Required action 1> Translate this sentence from the podcast episode description into Spanish: "One real standout moment was Mark’s view on scale."
Required action 2> According to the podcast episode description, where is Mark Jankovich's regenerative farm?

Passage>
Mark Jankovich runs Delphis Eco, the UK’s leading eco-cleaning brand.
He also runs a regenerative farm in Wiltshire and sits on Treasury panels advising on SME policy.
Here’s what makes this conversation valuable for founder-CEOs:
Mark’s just survived five years of absolute chaos (COVID, wars, inflation, cost-of-living crisis) and is looking at growth in 2026.
This episode is about what it actually takes to scale a purpose-driven business when everything’s on fire, and the hard lessons he learned about delegation, hiring, and getting your time back.
What you’ll hear:
- His three-word hiring filter that cuts through all the noise
- The Richard Branson principle: 60,000 employees or 37?
- Why you’re going to lose good people on the journey – and how to think about it
- How he embedded tech and automation from day one to avoid becoming the bottleneck
- Why asking consumers to fix climate change is pointless (just remove the bad options, like IKEA did with lightbulbs)
One real standout moment was Mark’s view on scale.
After managing 200 people in banking, he tried to build a business with 10 or fewer. Reality taught him something different – and it’s changed how he thinks about leverage since.
There’s also a conversation about his work with the Treasury that every founder who’s dealt with government procurement will relate to, and a project he’s building that connects excluded schoolkids, struggling farmers, and corporate restaurant clients into something both profitable and restorative.
Worth it for the hiring philosophy alone.

Listed records>
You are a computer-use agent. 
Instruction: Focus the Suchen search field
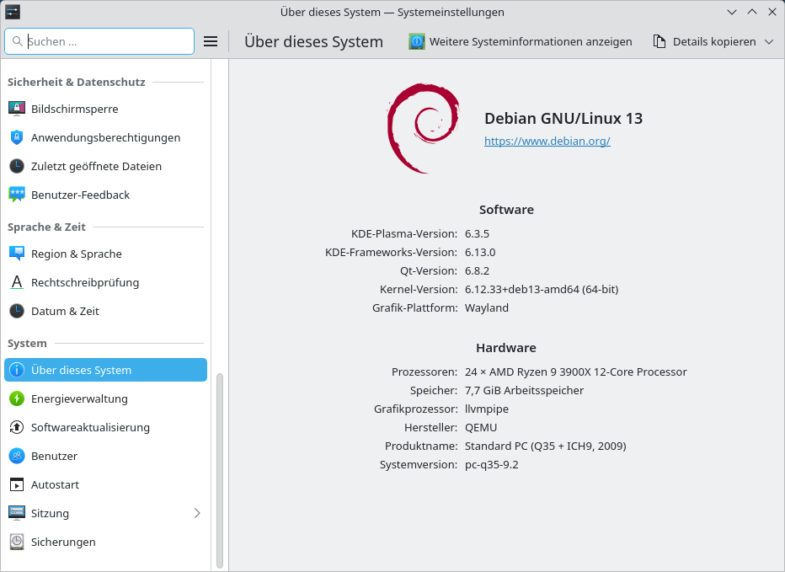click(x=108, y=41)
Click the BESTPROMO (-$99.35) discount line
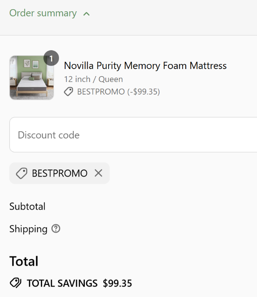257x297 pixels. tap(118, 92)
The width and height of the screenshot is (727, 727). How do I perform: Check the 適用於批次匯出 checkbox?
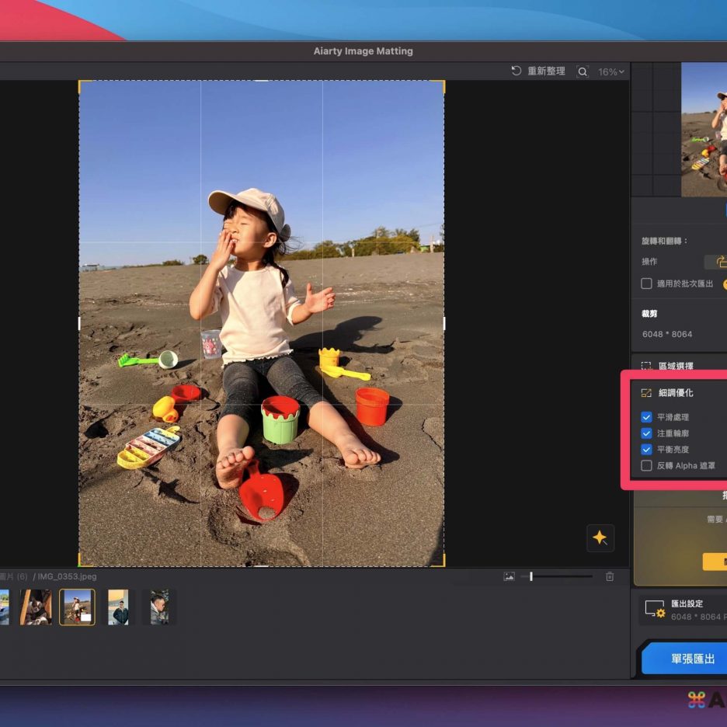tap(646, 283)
==
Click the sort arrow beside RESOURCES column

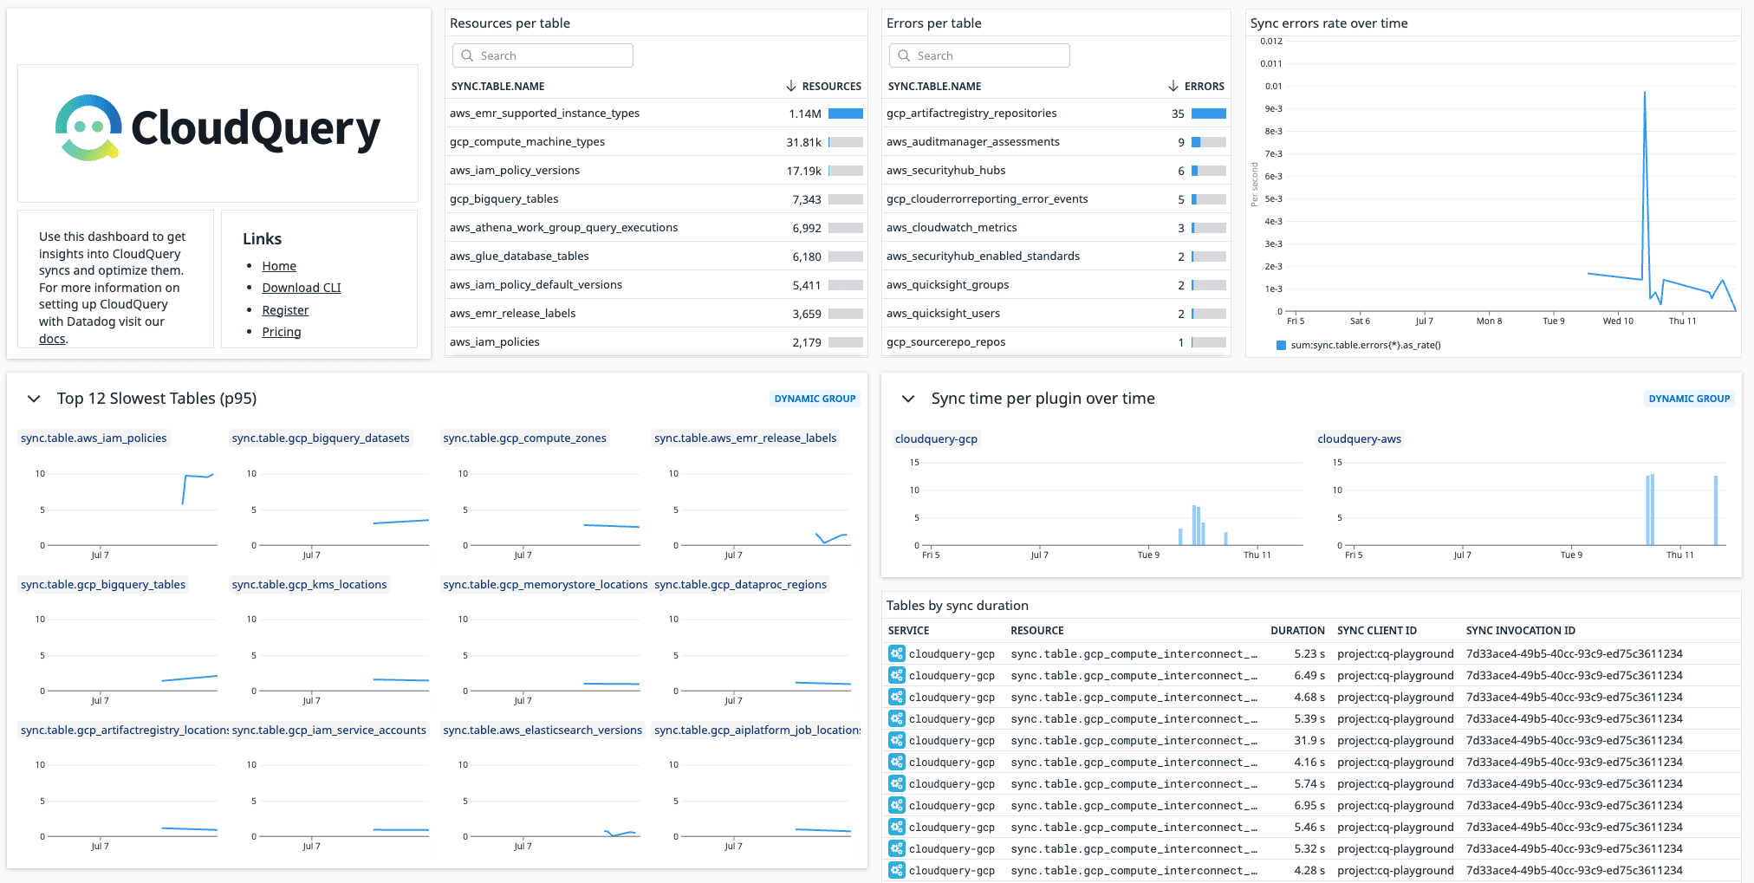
---
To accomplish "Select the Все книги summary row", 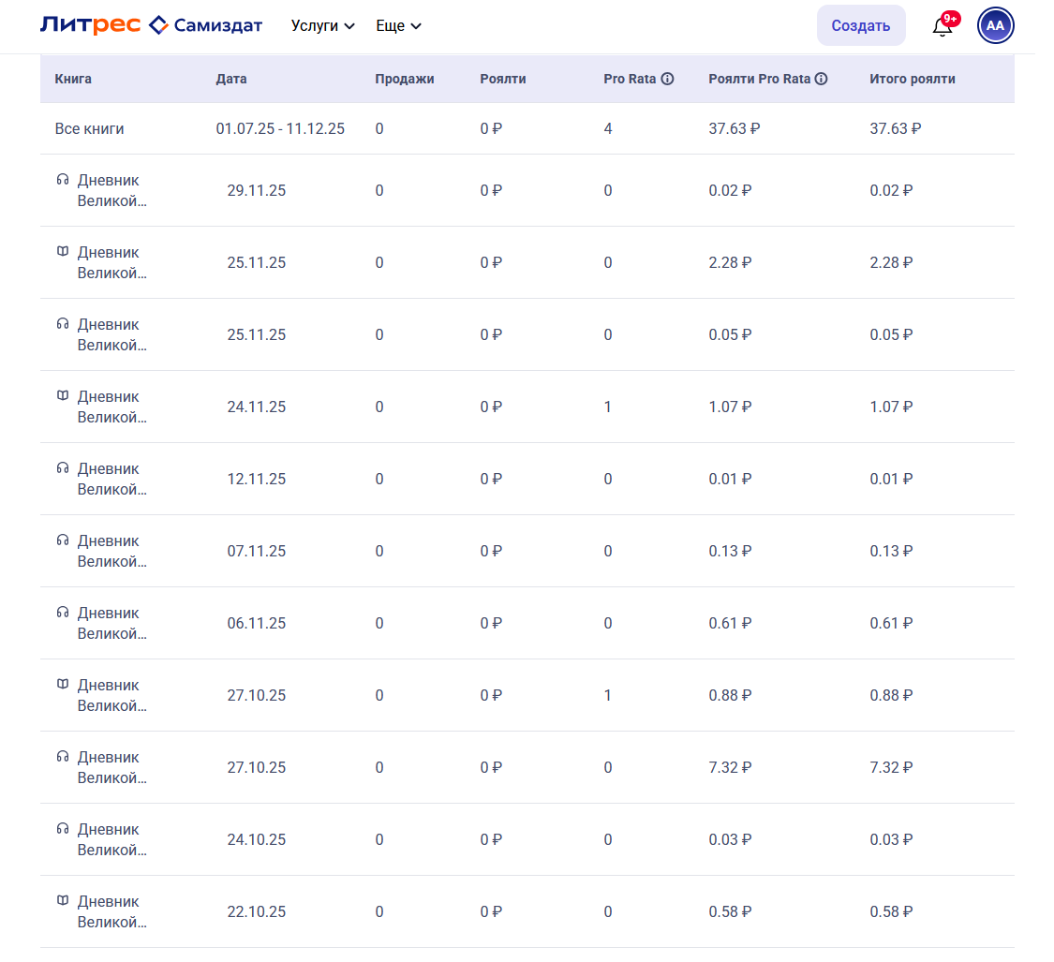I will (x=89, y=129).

Task answer 1> Un momento realmente destacado fue la visión de Mark sobre la escala.

Task answer 2> In Wiltshire.